— Я и не собираюсь, — сказал Сварог. — Наоборот. Вы в кратчайшие сроки провернули хорошую работу. Если и дальше пойдет такими же темпами, выйдет просто отлично.
Вертя в руках «тарелочку» с изображением корабля, Яна задумчиво сказала:
— Они как-то очень уж беспечны, если ведут торговлю на широкую ногу и вдобавок открыли гравировальные мастерские…
— Вот это вряд ли, — серьезно сказал Сварог. — Они торгуют, самое малое, восемь с половиной месяцев, не исключено, и дольше. Никто ничего не заподозрил — это просто безобидные камни. А контрабанду впервые обнаружили не сильные тайные службы держав Харума, а совсем молодая девушка с небольшим опытом работы, в крохотном Сегуре. (Интагар с сокрушенным видом приподнял плечи и чуть развел руки). Нет, беспечностью тут и не пахнет, а вот точным расчетом — за лигу…
— Пожалуй, вы правы, государь, — согласился Интагар (никогда не льстивший, знавший, что пустой лести Сварог не переносит). — Чисто случайно на них наткнулись… Девчонка утерла нос всем.
Когда Интагар вышел, Сварог вольготно раскинулся в кресле в неподобающей королю позе, курил и смотрел на Яну, все еще перебиравшую «тарелочки» и медальоны, порой, то положив ладонь на «тарелочку», то зажав медальон в ладонях. Она что-то коротко шептала, устремив взгляд в потолок, — и всякий раз делала недовольную гримаску. В конце концов, похоже, нашла это занятие безнадежным. Пожала плечами:
— Одно скажу: магии тут ни на грош.
— Грельфи говорила то же самое, — сказал Сварог. — А как насчет технологий? — и тут же смущенно осекся. — Да, конечно…
Дававший владельцу нешуточное могущество Древний Ветер технологий, вульгарно выражаясь, не просекал совершенно. С месяц назад произошел примечательный случай, кое-что прояснивший. На последней охоте в Каталауне егерь из тамошних жителей случайно задел руку Яны повыше локтя наконечником короткого охотничьего копья. Точнее, задел бы. Неведомая сила отбросила копье в сторону так, что егерь едва не вывихнул запястье. Вернувшись домой, Яна, не теряя времени даром, принялась экспериментировать. Велела срочно изготовить ей «научное оборудование» в виде копий, ножей и топоров, позвала двух Бриллиантовых Пикинеров, надела кафтан из прочной кожи сильванского буйвола… Эксперименты оказались крайне полезными. Было точно установлено: в отличие от других ларов, Яне нисколечко не опасно холодное оружие, находящееся в чьей-то руке. Но не всякое. Она заполучила все же несколько царапин — пустяковых, вмиг ею залеченных, — но никаких неясностей не осталось. Отлетали отброшенные той же силой копья с костяными и каменными наконечниками, костяные и каменные ножи, топоры и мечи. Оружие из железа, бронзы, меди, серебра и золота (Яна решила не доводить дело до абсурда и прочие металлы не испытывать), пребывавшее в руке, было для нее столь же смертельно опасно, как для всех остальных ларов. Наконечник копья егеря был как раз из камня, в Каталауне же добывавшегося черного обсидиана. При надлежащей обработке изготовленные из него наконечники копий и стрел и кинжалы иные охотники предпочитали стальным, потому что они были острее стали. Из эксперимента проистекал логический вывод: Древний Ветер, чем бы он ни был, возник в те незапамятные времена, когда люди еще совершенно не знали металлов. Какие уж тут технологии…
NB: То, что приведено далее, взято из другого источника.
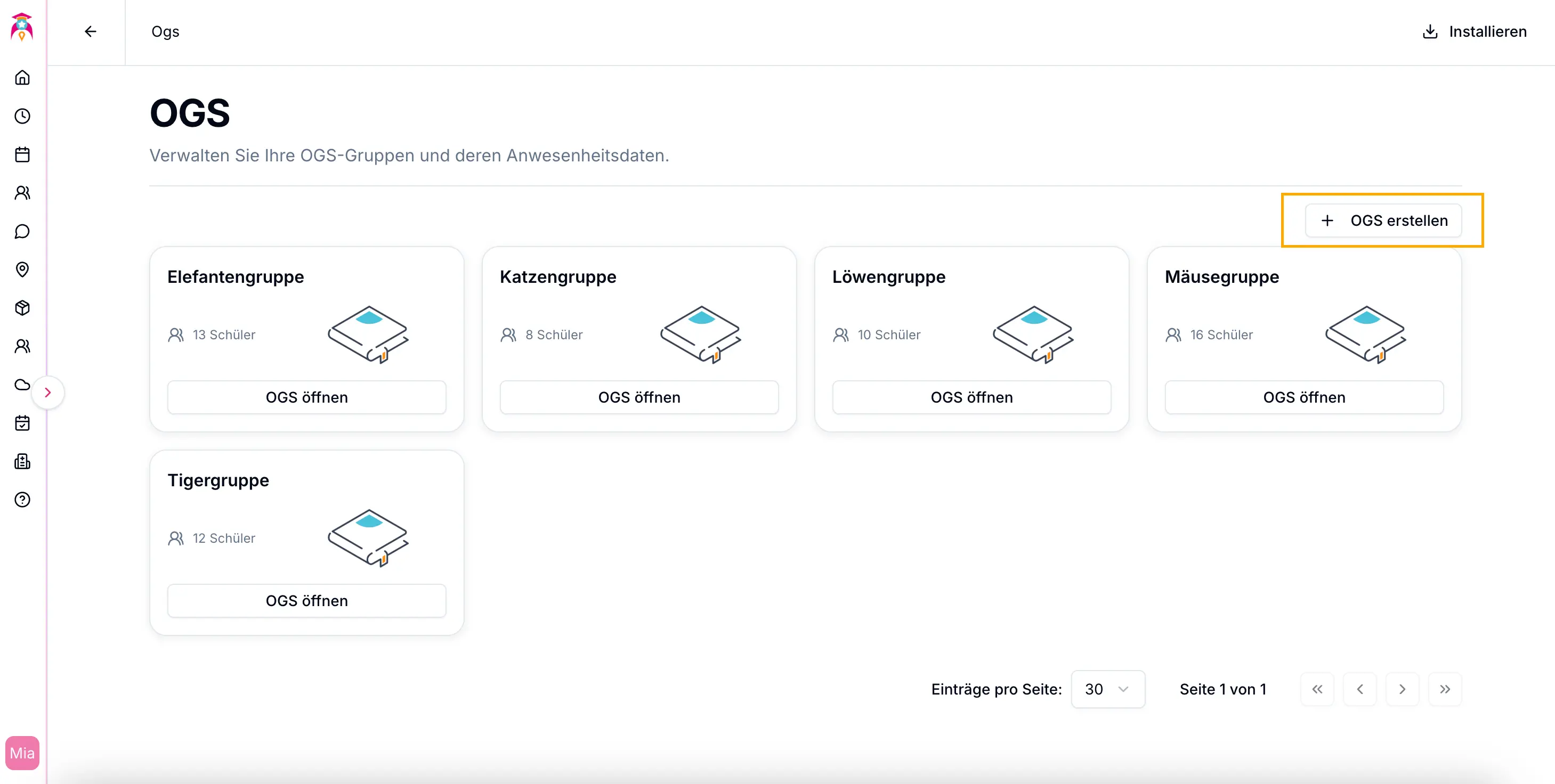Open the clock icon in sidebar

click(22, 116)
— Я и забыл… — сказал Сварог. — А твой шар ничем помочь не может?
— Я, конечно, попробую, — сказала Яна. — Но подозреваю, что не получится. Если там самые обычные люди — не получится. Как бы тебе объяснить… Я могу найти, глядя в шар, любого известного мне человека — но не того, о котором мне ничего неизвестно. С Хитрыми Мастерами обстояло иначе: шар их увидел вовсе не потому, что они обладали техникой, превосходящей земную. Техники этой он вообще не видел. Просто эта техника была чужой, инородной в этом мире. Вот инородность он усмотрел безошибочно. Вот если бы Интагар нашел гнездо, я бы, точно зная место, смогла смотреть и слушать…
— Если точно знать место, мои хелльстадские компьютеры легко делают то же самое… Но ты все же попробуй, ладно?
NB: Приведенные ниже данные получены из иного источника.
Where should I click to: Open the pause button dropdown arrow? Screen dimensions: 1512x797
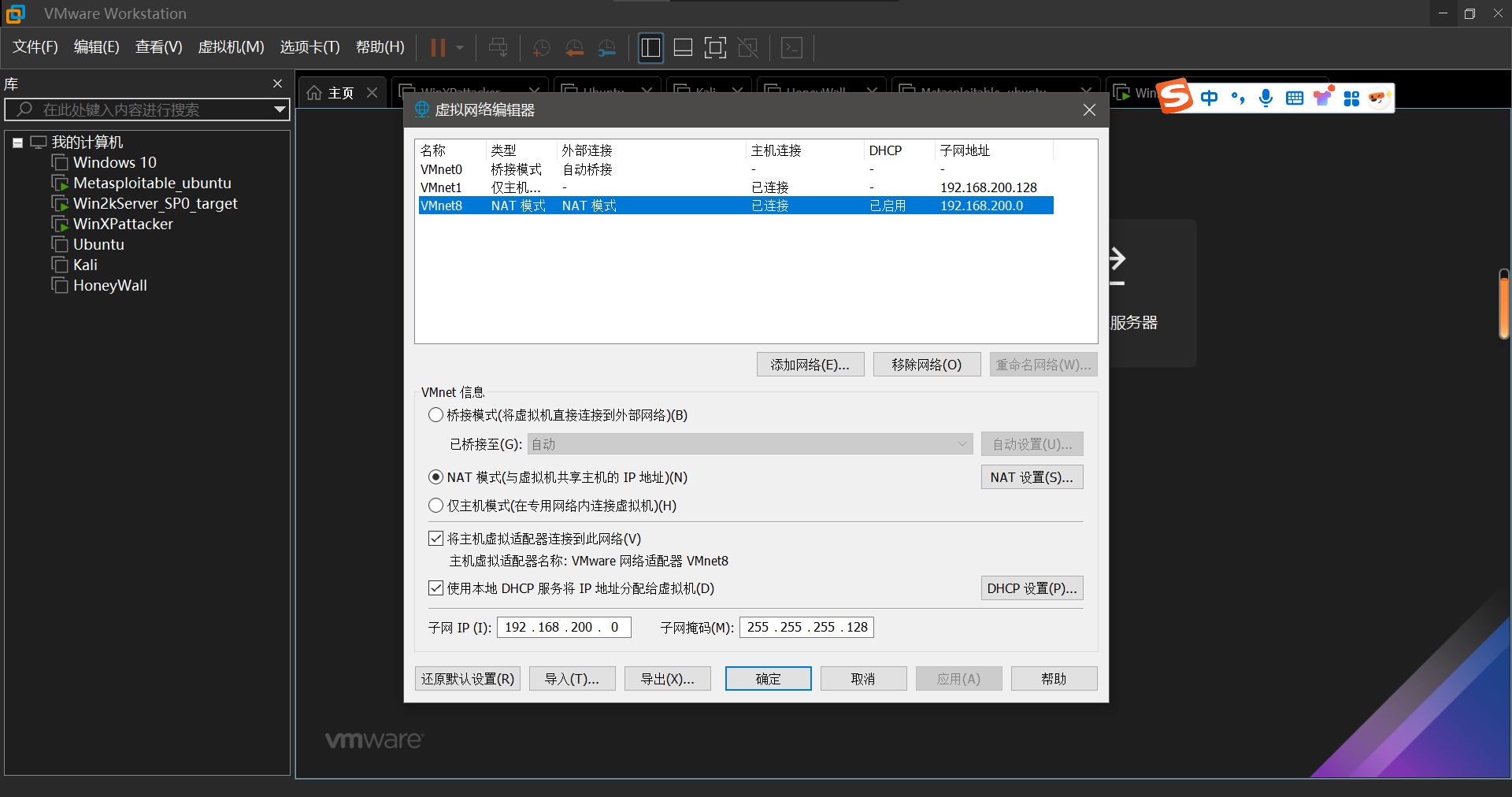459,47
— Попробую. Налей мне еще немного.
Сварог налил. В голове сама собой всплыла песенка, которую еще в прежней жизни, в полузабытые тогда (а ныне почти начисто забытые) времена больших несбывшихся надежд, он пел под гитару по-французски, поскольку изначально она и была французской, — а потом, когда надежды не сбылись и потянулась рутина, французский забыл вовсе.